Bollywood music producer and mix engineer Eric Pillai has installed a Solid State Logic Matrix SuperAnalogue mixing console at his Future Sound of Bombay studio. Selected for use on film scoring projects, the new desk is equipped with a software-controlled patchbay and multi-layer DAW control, and takes the central role in Pillai’s Nick Whittaker-designed facility.

Eric Pillai at his Logic Matrix consoleHaving spent several years working ‘in-the-box’, Pillia moved into a two-room facility of his own in 2011: ‘I first started working in the box around 1999/2000, but found working with a mouse to be very frustrating and boring,’ he says. ‘When I set up the Future Sound Of Bombay, I decided that I needed a console – that was when Shiv Sood [of SSL distributor, Sound Team] told me about the Matrix…

‘I thought it was great, because I could set it up the way that I want it. I’m able to incorporate external EQs and effects. I installed an X-Rack system, together with some other compressors and stuff, and I’ve got a second X-Rack coming soon, so the Matrix is allowing me to build up the studio the way that I want it. I’ve got my analogue section and I’ve got my DAW control, so I’m using both.

‘I used to work in my bedroom on my computer, but when it came to mixing I used to carry my DAW and I/O to a local SSL studio to get all of the tracks out onto the console and then back again,’ he continues. ‘The board did something, you know? The punch was there.’

The arrival of the Matrix has brought SSL summing into his studio with added control: ‘The whole summing thing and headroom thing is working for me, I just go with what I’m hearing, and I can hear that it’s slightly wider, warmer, and a little bit spongy, which is great. Now everything is also on the fader, which allows me to really feel what I’m doing too.’

Pillai’s sound is part of what brought his clientele came to him in the first place and keeps them coming today at Future Sound Of Bombay: ‘All the guys who’ve come to me have stayed with me during the past 12 years because of the punch, power, and colour that I’ve given them. Using my SSL setup it still sounds great.’

When the International Indian Film Academy (IIFA) announced the winners of the Technical Awards categories for this year’s IIFA Awards, Eric Pillai (Future Sound Of Bombay) bagged the award for Best Song Recording for ‘Ala Barfi’.
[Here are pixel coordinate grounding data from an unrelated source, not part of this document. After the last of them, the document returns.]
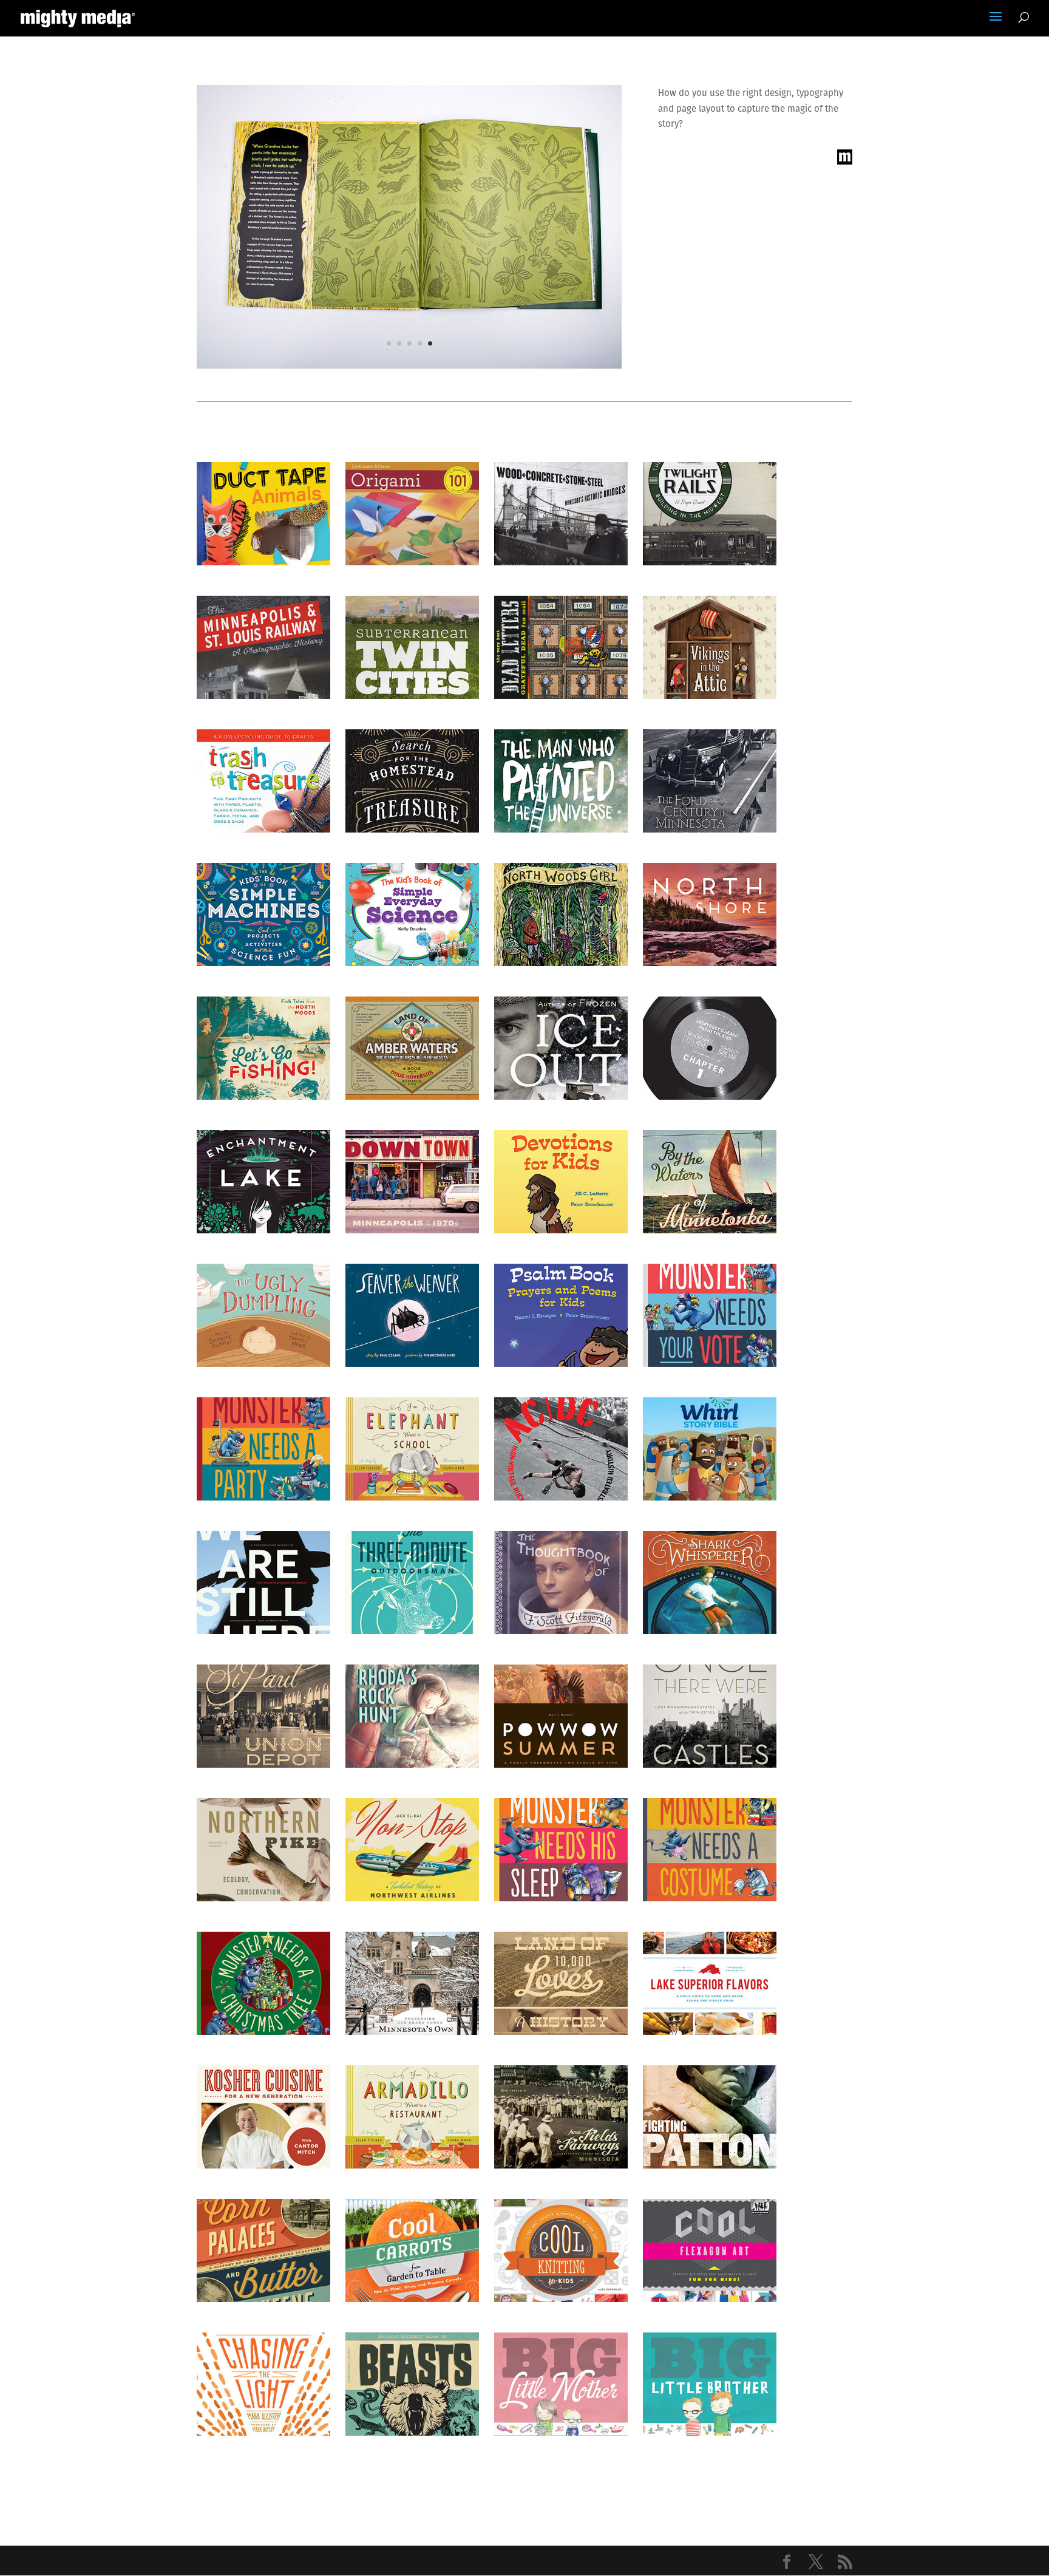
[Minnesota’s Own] (412, 1983)
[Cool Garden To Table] (412, 2250)
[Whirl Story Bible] (709, 1449)
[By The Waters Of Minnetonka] (709, 1181)
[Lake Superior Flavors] (709, 1983)
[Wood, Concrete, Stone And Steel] (561, 513)
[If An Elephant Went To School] (412, 1449)
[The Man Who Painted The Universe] (561, 781)
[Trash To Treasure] (263, 781)
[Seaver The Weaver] (412, 1315)
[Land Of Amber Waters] (412, 1048)
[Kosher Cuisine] (263, 2117)
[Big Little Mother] (561, 2384)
For Pillai, it’s ‘a dream come true’ – one that began the promo video for The Police’s ‘Every Little Thing She Does Is Magic’, which saw the band dancing around the SSL 4000 console in Sir George Martin’s Air Montserrat recording studio. He claims that it was this that inspired him to study sound engineering in London before returning in 1996 to train at Galactica, a truly world-class recording studio within Famous Studios, a postproduction facility that has been part of the foundations of Indian cinema and television since 1946.

His time at Galactica and subsequent work at Spectral Harmony in Mumbai allowed him to develop his ambition for Future Sound of Bombay, and he still has eyes on eventually owning a large-format SSL console: ‘My rooms right now are 12-ft by 10-ft, and I’m on the fourth floor of a building, so I can’t get anything bigger. I’m just waiting for the right property, but once that happens I’ll definitely get a bigger board.’